Hell, I don’t even think the kid will be able to maintain long enough at the starting position to make John Elway give him more than a once over at the end of the season. But, the division that Tebow and the Denver Broncos are in gives him this blasphemous chance as succeeding or at least being mentioned as a postseason contender.
Think long and hard about this before you write this off as another tick in “Tebow is the MAN” column. He would not win because of his own contributions to the game. He would win solely because of how poorly the San Diego Chargers and the rest of the conference have started to play.
There are various reasons as to why each franchise has had its day in the dumps for more than one Sunday this season thus far. Want to know a few?
Coming fresh off the season premiere of "Thursday Night Football" and San Diego’s loss to the Oakland Raiders, it should not be surprising that he is my first victim. I love the guy. I really do.
When people were saying he trumped Ben Roethlisberger in the elite QB race, I did not get nearly as offended as most.
However, this season is bringing forth a different mold of Rivers than anyone expected. Fans may want to debate about Rivers’ past accomplishments or even the “brilliant” things he does in rations during games in which the Chargers still lose.
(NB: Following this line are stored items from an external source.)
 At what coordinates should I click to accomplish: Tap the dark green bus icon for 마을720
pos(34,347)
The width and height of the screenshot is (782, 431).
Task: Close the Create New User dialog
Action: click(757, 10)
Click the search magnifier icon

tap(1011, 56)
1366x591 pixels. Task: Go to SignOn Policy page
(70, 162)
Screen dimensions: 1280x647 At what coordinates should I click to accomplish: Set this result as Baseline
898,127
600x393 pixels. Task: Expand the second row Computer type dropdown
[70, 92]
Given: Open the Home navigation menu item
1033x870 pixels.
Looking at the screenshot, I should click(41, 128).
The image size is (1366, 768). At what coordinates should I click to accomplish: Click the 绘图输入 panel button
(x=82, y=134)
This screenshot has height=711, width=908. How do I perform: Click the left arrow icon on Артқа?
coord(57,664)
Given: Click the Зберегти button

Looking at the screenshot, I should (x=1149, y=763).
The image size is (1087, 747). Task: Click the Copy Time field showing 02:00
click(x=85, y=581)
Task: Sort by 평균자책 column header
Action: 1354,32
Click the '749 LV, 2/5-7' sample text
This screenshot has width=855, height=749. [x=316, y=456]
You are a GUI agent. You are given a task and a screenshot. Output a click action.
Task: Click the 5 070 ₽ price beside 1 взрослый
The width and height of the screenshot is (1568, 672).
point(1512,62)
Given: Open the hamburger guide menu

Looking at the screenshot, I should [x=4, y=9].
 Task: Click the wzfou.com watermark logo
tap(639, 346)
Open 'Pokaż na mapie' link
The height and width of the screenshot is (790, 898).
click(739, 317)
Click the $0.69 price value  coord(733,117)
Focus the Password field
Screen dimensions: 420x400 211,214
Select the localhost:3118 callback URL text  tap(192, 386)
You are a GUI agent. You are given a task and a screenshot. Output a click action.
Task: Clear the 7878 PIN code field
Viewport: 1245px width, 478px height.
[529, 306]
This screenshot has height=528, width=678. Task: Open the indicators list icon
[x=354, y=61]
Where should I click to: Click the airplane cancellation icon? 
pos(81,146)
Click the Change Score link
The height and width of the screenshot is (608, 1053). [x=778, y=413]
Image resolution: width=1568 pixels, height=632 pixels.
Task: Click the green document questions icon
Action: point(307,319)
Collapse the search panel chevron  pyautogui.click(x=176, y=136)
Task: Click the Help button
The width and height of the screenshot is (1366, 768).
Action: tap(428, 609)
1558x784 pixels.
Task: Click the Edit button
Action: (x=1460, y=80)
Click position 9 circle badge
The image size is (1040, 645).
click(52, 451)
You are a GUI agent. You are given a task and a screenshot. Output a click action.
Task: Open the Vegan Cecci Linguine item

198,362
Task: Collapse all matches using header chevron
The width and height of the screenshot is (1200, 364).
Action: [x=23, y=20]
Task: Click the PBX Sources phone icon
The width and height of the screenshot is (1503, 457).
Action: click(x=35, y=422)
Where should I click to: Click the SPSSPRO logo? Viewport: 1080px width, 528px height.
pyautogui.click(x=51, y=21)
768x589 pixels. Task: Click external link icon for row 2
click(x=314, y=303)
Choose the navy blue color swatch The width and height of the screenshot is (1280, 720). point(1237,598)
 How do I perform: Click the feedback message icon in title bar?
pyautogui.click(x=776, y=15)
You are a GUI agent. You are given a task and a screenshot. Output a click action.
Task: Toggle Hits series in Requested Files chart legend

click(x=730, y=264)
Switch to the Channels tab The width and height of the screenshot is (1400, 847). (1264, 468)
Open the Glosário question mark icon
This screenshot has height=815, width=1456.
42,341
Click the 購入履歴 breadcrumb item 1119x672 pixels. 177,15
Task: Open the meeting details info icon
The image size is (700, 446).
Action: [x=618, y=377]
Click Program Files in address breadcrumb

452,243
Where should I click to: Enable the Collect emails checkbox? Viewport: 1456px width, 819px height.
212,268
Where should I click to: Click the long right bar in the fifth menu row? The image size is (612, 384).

Four straight losses are quite unacceptable nonetheless.
Staying true to form and allowing Rivers to get so much credit for the exceptional things that the San Diego team has been responsible for, we should all hitch up the pickup and scream how credited he should be for their downfall.
Against the Raiders Thursday night, even when Rivers was “oh so right,” he was “oh so wrong.” Vincent Browns’ first career touchdown came in light of Rivers throwing into double coverage. Luckily, the rookie turned an incredibly ostentatious throw into improbable highlight catch.
It was a very Phil-like decision to push on through another Phil-like loss. Sorry, Phil, but being so much like yourself has not been working in your favor.
Unlike the defensive players in the league, I do not have some strange vendetta against the men listed at the top of the roster. It is just that with a lot of the quarterbacks in the league playing at such a high level, there is not much tolerance for quarterbacks that are not.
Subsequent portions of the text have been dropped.